Required work
Extract every item line from the one containing "The image size" to the one containing "Where should I", both included, and reproduce each verbatim. Omit the pictures from your output.

Record extracts
-*-

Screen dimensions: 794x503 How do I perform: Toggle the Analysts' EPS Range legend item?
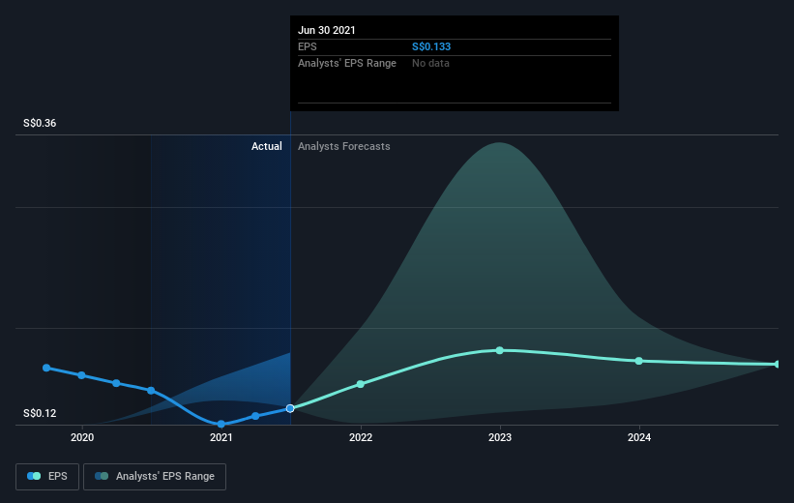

-*-

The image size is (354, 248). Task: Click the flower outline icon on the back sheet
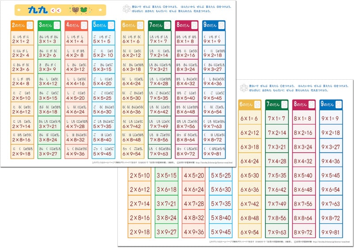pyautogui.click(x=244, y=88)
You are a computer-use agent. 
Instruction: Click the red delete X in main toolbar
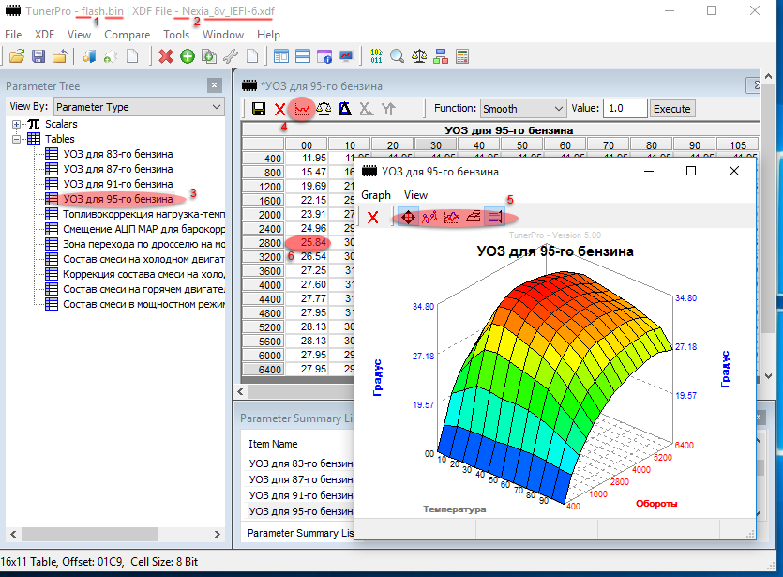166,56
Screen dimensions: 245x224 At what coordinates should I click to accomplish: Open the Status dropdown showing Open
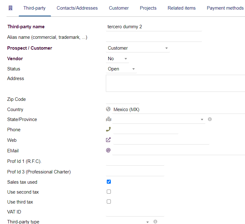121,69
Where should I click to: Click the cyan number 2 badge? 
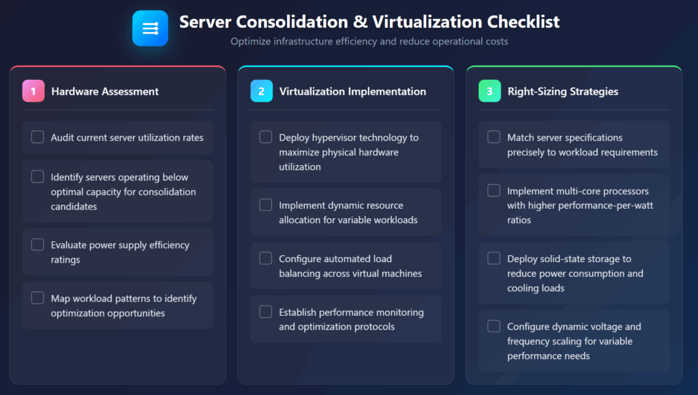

-*-

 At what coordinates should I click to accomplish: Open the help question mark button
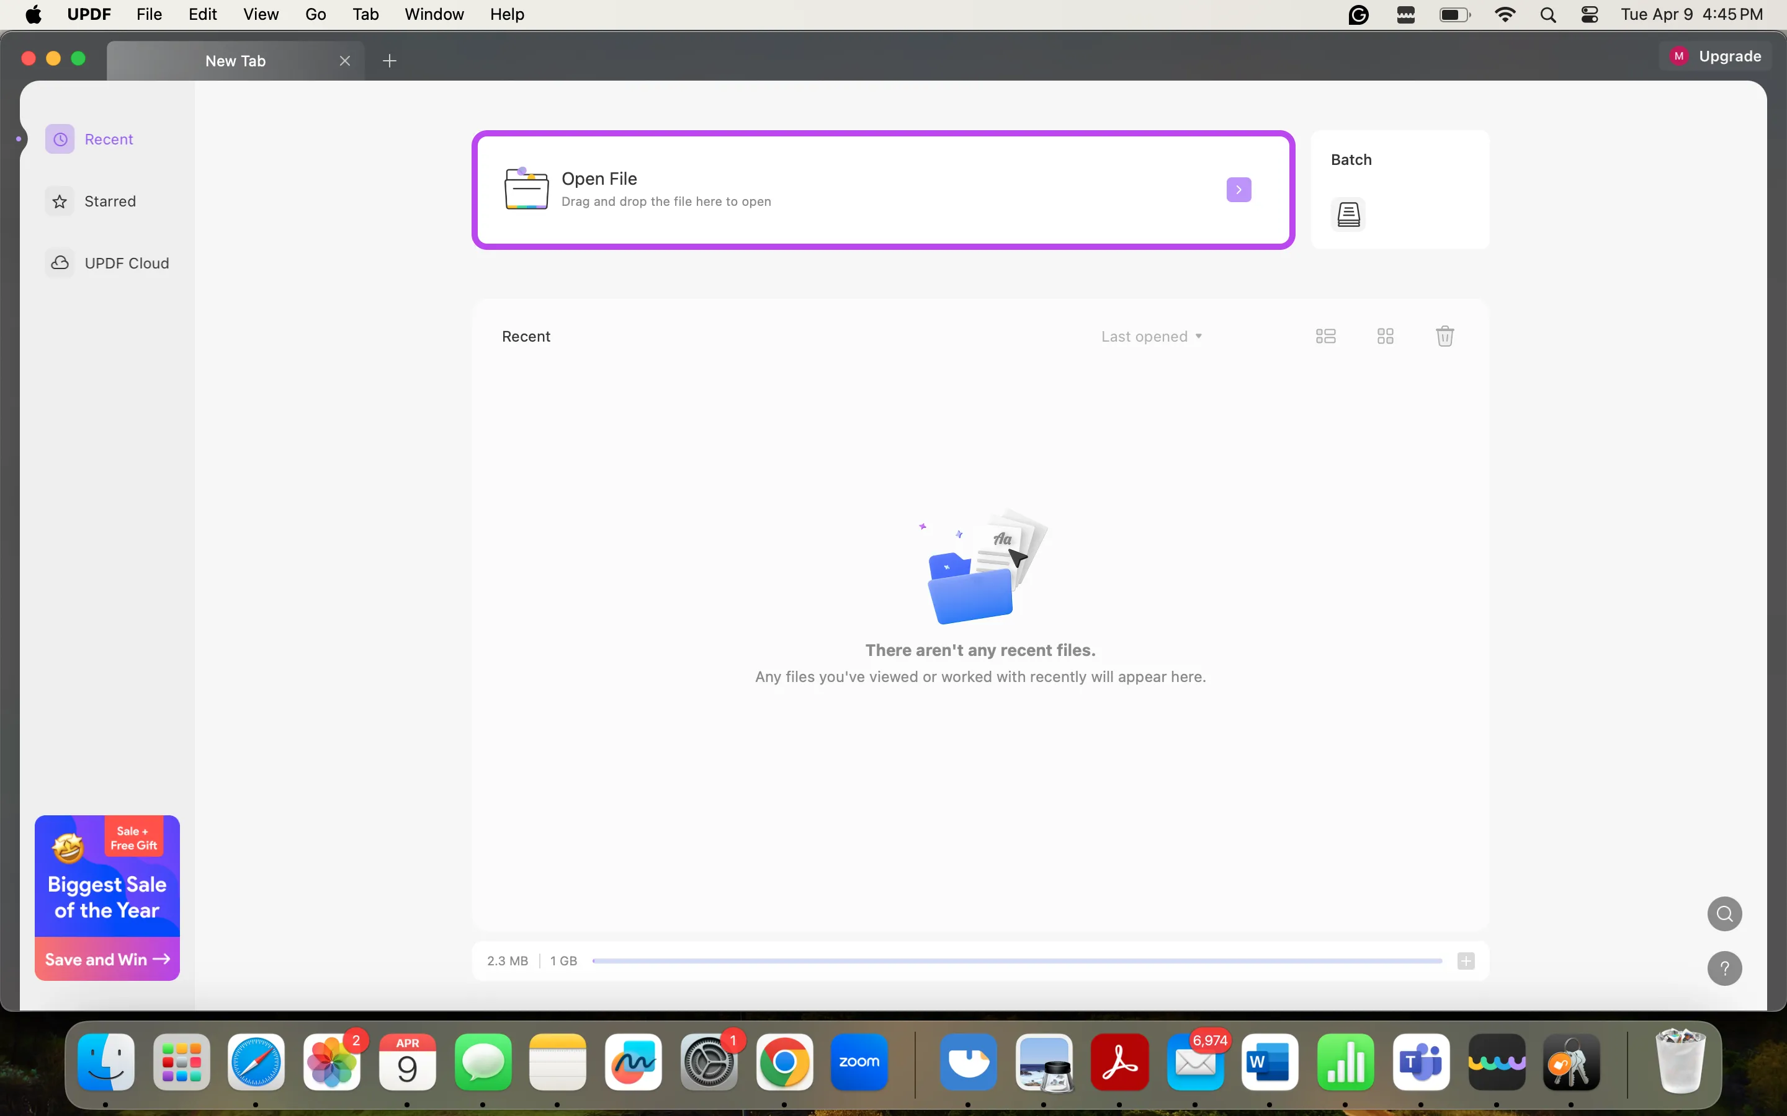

-*-

Answer to the exercise
The image size is (354, 248). Task: Click the flower outline icon on the back sheet
pyautogui.click(x=244, y=88)
You are a computer-use agent. 
Instruction: Click the red delete X in main toolbar
166,56
Screen dimensions: 245x224 At what coordinates should I click to accomplish: Open the Status dropdown showing Open
121,69
Where should I click to: Click the cyan number 2 badge? 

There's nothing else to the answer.